Eticho first enters history as a member of the faction of nobles which invited Childeric II to take the kingship of Neustria and Burgundy in 673 after the death of Chlothar III. He married Berswinda, a relative of Leodegar, the famous Bishop of Autun, whose party he supported in the civil war which followed Childeric's assassination two years later (675). After Childeric's assassination Eticho threw his support behind Dagobert II for the Austrasian throne. Some time before that he had abandoned Leodegar and went over to the side of Ebroin - the mayor of the palace of Neustria sometime before 677, when he appears as an ally of Theuderic, who granted him the monastery of Bèze. Taking advantage of the assassination of Hector of Provence in 679 to bid for power in Provence, Eticho marched on Lyon but failed to take it and, returning to Alsace, switched his support to the Austrasians once more, only to find himself dispossessed of his lands in Alsace by King Theuderic III, an ally (and puppet) of Ebroin's who had been opposing Dagobert in Austrasia since 675.
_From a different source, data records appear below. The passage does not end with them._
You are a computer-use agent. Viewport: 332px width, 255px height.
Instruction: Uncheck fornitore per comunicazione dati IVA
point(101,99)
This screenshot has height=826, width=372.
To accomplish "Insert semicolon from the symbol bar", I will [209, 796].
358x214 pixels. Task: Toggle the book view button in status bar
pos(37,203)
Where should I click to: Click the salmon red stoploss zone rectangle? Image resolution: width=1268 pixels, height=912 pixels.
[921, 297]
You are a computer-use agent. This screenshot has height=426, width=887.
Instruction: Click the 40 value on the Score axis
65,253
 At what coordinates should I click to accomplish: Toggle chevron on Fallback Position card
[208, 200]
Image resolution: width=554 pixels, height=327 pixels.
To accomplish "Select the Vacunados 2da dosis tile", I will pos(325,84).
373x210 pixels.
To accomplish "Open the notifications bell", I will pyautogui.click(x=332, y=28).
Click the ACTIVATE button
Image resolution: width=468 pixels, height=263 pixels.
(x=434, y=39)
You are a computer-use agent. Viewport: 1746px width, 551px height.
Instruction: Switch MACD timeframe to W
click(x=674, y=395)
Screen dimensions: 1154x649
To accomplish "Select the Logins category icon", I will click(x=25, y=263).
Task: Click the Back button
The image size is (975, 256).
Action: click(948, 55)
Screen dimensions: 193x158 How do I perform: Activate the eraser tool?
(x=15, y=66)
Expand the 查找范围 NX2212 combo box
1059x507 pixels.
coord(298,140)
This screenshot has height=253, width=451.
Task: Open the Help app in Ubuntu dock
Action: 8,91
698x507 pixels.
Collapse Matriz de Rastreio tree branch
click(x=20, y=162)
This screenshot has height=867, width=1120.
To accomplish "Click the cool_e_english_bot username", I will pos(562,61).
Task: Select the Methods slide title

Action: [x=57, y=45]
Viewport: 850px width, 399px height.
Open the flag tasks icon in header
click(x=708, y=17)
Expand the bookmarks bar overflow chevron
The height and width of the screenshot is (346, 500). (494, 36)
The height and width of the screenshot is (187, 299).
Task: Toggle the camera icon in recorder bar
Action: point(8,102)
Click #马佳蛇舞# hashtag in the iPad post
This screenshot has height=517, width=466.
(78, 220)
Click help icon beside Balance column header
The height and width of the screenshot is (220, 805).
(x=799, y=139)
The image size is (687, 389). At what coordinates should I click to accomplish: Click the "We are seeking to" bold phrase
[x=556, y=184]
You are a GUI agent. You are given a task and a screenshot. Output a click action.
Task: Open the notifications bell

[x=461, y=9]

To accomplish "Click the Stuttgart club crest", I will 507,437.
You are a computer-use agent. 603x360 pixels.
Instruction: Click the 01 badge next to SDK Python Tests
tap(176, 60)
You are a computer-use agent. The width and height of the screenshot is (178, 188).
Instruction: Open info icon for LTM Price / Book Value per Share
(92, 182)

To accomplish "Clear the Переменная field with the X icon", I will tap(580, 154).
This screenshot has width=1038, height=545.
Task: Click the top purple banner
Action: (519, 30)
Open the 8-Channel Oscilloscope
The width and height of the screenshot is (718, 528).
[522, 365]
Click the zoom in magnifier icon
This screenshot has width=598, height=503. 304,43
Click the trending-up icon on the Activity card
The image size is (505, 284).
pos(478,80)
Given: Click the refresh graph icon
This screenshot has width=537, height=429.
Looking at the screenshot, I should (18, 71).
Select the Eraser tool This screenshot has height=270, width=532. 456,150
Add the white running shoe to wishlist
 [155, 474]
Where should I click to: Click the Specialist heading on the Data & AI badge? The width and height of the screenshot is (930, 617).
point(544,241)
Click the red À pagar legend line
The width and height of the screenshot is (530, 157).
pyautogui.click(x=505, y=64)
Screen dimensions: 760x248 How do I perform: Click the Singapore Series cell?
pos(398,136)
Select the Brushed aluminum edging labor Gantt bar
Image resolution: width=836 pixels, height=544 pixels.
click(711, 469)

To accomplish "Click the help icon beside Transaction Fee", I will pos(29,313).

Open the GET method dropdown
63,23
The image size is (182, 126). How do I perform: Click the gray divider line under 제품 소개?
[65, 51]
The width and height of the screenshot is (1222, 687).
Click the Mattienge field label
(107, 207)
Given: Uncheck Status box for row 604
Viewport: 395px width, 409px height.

In all this confusion Woods asserts that Eticho may have been a member of the 'amici et pro-imi‘ (friends and relatives) of Dagobert II, as cited by Stephanus, who were responsible for Dagobert II‘s return. It would seem from the Orval poem, that Dagobert‘s 'return‘ essentially was his recall from Cale monastery. As we have seen this monastery has all the links and connections to Dagoberts family - they knew exactly where he was. Perhaps he was recalled from Cale during the civil war that began after the death of Chlotar III?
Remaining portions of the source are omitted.